Recrutement d’une jeunesse malléable pour l’influence diplomatique
Le site Intelligence Online révèle que, sous l’égide d’une unité créée en 2022 au sein du ministère des Affaires étrangères, Paris a initié une collaboration étroite avec une poignée de micro-influenceurs, principalement des étudiants passionnés par les relations internationales. Ces profils, forts de dizaines de milliers d’abonnés sur les réseaux sociaux, sont invités à des rencontres officielles, à l’image de figures comme Clément Molin, co-directeur d’un think-tank étudiant, qui bénéficie d’une audience notable sur X. Cette approche, présentée comme une modernisation de la communication, cache en réalité une tentative de bâtir un réseau d’ambassadeurs numériques dociles, séduits par l’illusion d’une proximité avec le pouvoir.
Fuite de secrets d’État vers des amateurs inexpérimentés
Au-delà d’un simple relais de messages officiels, ces recrues reçoivent des documents internes sensibles, déguisés en analyses contextuelles pour justifier leur diffusion. Parmi les exemples flagrants, certains ont eu accès, en primeur, aux détails d’un nouveau train de sanctions européennes contre la Russie, accompagnés de notes confidentielles sur l’économie moscovite. Cette pratique, qui précède souvent les annonces publiques à Bruxelles, soulève des interrogations sur la sécurité nationale, d’autant que ces jeunes, sans formation professionnelle, peinent parfois à gérer de telles informations, risquant des fuites incontrôlées.
Offensive numérique contre les adversaires géopolitiques
La stratégie macronienne vise explicitement à contrer les rivaux de la France, en particulier la Russie, en semant des récits hostiles via ces canaux prétendument indépendants. En fournissant des éléments avant leur officialisation, le ministère prépare le terrain médiatique pour des campagnes anti-russes, masquées sous un voile d’objectivité juvénile. Cette méthode, qui s’appuie sur une collaboration volontaire et non rémunérée – comme l’atteste Louis Duclos, suivi par plus de 50 000 abonnés –, traduit une économie de moyens au service d’une propagande raffinée, où l’État instrumentalise la naïveté pour forger une adhésion factice à sa politique étrangère.
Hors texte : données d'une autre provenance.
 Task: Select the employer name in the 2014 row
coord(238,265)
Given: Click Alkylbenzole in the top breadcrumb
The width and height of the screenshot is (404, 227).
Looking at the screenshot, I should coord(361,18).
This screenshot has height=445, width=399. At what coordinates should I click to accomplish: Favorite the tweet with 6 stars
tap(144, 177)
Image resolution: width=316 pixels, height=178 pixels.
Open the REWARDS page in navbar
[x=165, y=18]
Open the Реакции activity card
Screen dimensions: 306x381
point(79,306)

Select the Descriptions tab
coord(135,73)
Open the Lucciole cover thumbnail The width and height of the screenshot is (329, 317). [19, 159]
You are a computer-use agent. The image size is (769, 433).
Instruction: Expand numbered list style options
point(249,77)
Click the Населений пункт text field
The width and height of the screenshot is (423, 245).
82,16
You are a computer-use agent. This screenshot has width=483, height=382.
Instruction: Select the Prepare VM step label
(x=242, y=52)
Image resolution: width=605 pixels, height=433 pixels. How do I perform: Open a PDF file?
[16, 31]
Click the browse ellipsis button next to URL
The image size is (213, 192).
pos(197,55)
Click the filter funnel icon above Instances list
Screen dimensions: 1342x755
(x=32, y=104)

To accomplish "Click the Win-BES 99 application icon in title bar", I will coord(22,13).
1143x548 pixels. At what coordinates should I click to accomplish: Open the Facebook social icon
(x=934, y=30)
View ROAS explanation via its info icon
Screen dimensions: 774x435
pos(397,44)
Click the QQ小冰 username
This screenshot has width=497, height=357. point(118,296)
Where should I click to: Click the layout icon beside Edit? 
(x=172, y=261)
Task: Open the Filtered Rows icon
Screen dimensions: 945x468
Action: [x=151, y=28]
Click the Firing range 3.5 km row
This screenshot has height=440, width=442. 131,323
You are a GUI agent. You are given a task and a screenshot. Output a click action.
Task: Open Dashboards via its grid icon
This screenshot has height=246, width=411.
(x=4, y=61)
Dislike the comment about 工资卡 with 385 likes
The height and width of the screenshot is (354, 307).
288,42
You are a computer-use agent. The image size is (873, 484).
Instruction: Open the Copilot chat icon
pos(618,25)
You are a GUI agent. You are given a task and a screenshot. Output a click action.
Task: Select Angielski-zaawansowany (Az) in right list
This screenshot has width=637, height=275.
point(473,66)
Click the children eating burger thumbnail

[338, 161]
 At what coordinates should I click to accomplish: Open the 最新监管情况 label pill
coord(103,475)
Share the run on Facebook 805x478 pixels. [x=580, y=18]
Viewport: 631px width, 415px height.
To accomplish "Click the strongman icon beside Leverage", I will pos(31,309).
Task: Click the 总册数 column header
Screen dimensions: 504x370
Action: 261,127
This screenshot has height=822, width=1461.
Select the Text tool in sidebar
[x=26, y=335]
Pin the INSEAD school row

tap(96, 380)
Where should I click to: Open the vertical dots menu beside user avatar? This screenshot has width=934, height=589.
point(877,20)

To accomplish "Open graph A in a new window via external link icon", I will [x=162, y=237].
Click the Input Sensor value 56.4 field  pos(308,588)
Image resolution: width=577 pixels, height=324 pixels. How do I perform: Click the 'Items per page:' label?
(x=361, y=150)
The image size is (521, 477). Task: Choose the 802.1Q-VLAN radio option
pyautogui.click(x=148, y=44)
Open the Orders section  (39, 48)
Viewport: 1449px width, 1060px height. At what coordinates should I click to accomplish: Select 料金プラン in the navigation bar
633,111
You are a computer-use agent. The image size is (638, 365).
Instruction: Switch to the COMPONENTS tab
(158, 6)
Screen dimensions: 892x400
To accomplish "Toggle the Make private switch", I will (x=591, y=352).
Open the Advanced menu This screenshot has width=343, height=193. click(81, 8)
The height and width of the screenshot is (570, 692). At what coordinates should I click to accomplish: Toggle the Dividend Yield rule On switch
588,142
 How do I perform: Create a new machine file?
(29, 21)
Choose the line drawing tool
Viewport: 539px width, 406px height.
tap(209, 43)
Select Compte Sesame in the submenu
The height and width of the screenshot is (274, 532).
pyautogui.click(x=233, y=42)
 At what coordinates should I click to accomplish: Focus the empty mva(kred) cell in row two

Risques d’une propagande low-cost aux allures éducatives
Malgré son coût modique, ce programme n’est pas exempt de périls, notamment la création d’une « réserve diplomatique » élargie qui pourrait amplifier les vulnérabilités. En misant sur des partenaires novices, Paris court le danger de voir sa machination se retourner, avec des informations mal maîtrisées alimentant la désinformation. Cette illusion d’un projet pédagogique cache une réalité plus sombre : une diplomatie française en perte de crédibilité, qui préfère la manipulation subtile à un débat ouvert, au risque de miner la confiance publique.